[Stored data entries]
┌────────

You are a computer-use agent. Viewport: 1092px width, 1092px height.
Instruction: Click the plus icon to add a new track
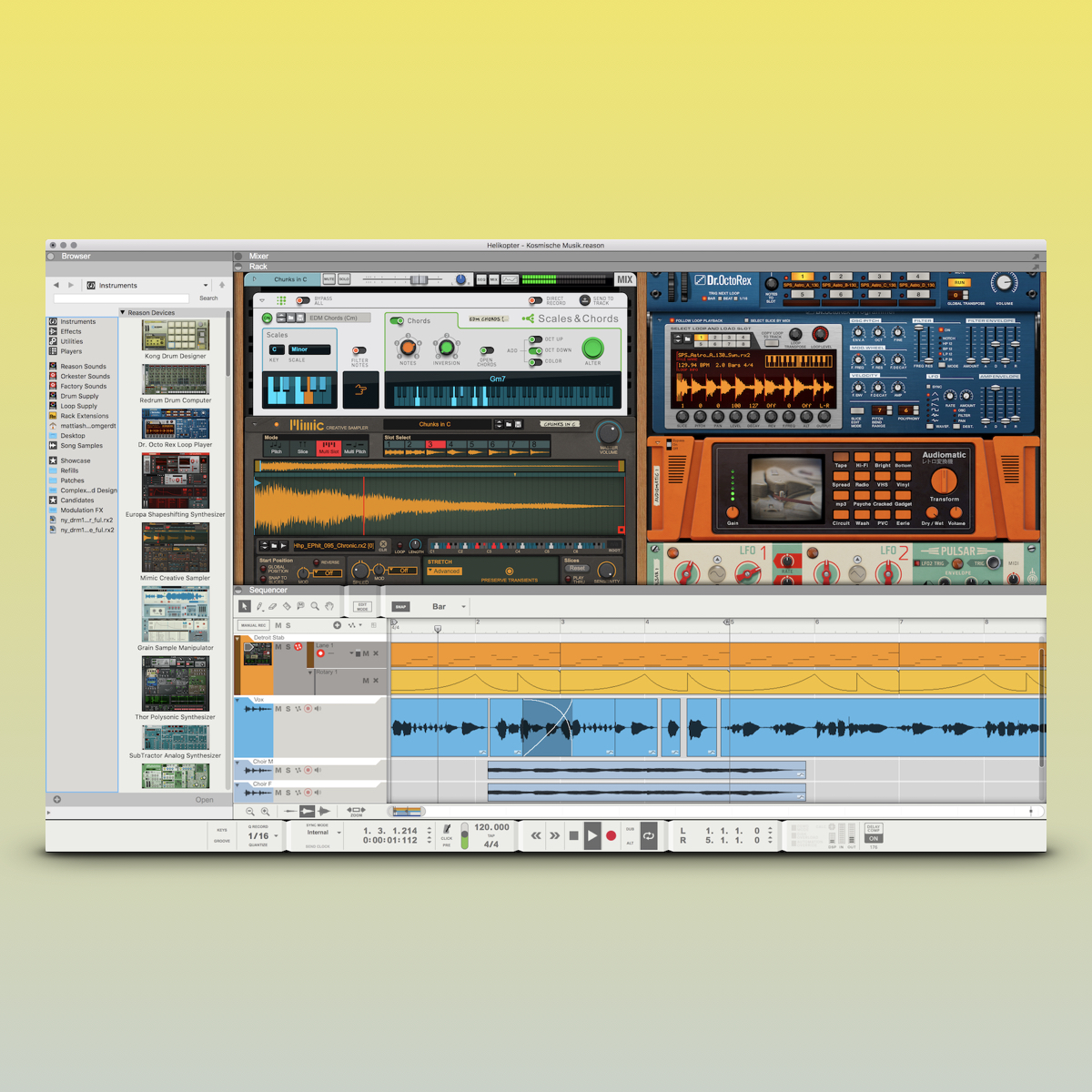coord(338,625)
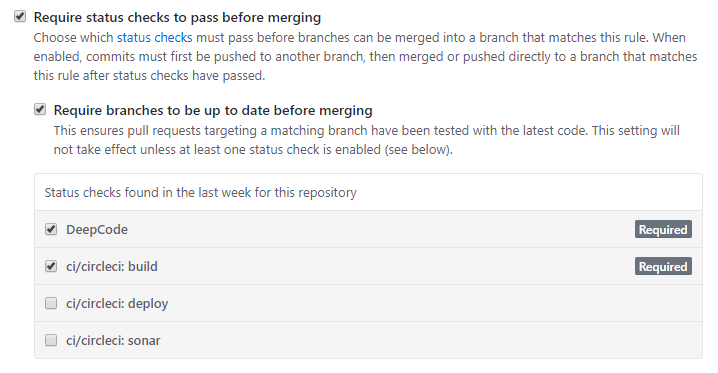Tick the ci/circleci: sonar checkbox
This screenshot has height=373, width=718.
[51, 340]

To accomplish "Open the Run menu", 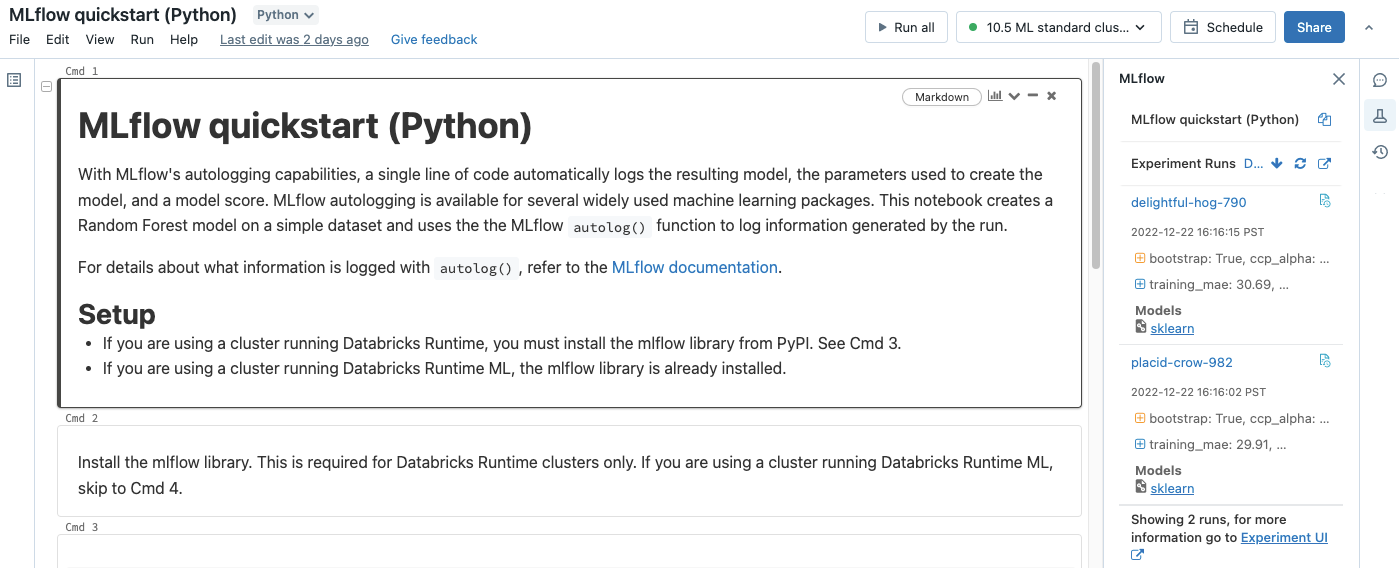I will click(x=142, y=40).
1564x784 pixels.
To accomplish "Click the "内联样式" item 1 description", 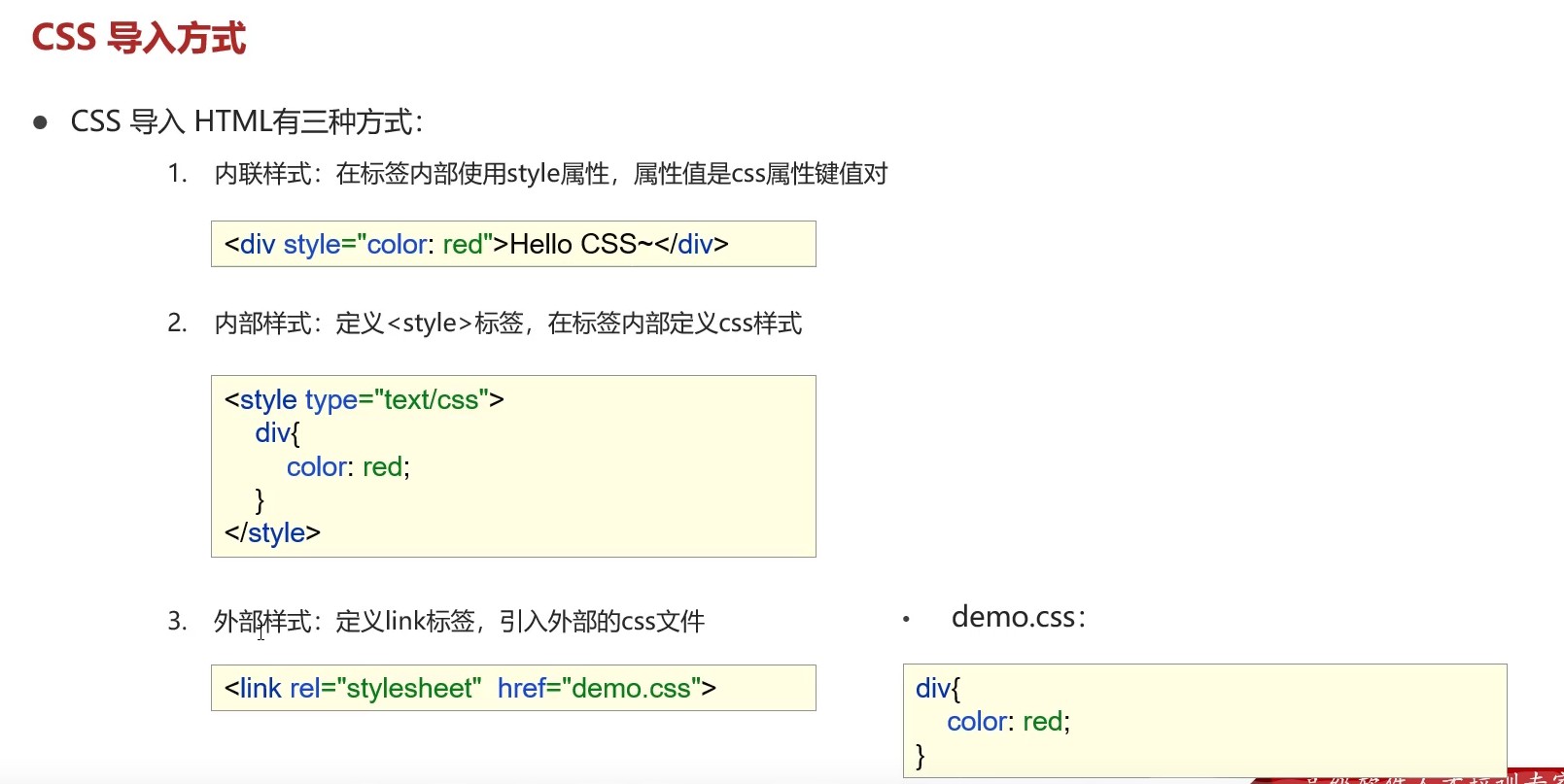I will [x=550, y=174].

└────────
┌────────

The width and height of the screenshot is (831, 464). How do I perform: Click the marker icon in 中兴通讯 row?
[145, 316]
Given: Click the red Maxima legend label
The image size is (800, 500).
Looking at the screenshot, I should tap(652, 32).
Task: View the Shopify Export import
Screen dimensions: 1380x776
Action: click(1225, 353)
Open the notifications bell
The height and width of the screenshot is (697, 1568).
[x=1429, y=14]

└────────

:: What to work on ::
When the line with "Given: Click the red Maxima legend label" is reached in the data above, start copying there, and copy each line exactly until the line with "Open the notifications bell" has been copied; copy nothing else.

:: Solution for this problem ::
Given: Click the red Maxima legend label
The image size is (800, 500).
Looking at the screenshot, I should tap(652, 32).
Task: View the Shopify Export import
Screen dimensions: 1380x776
Action: click(1225, 353)
Open the notifications bell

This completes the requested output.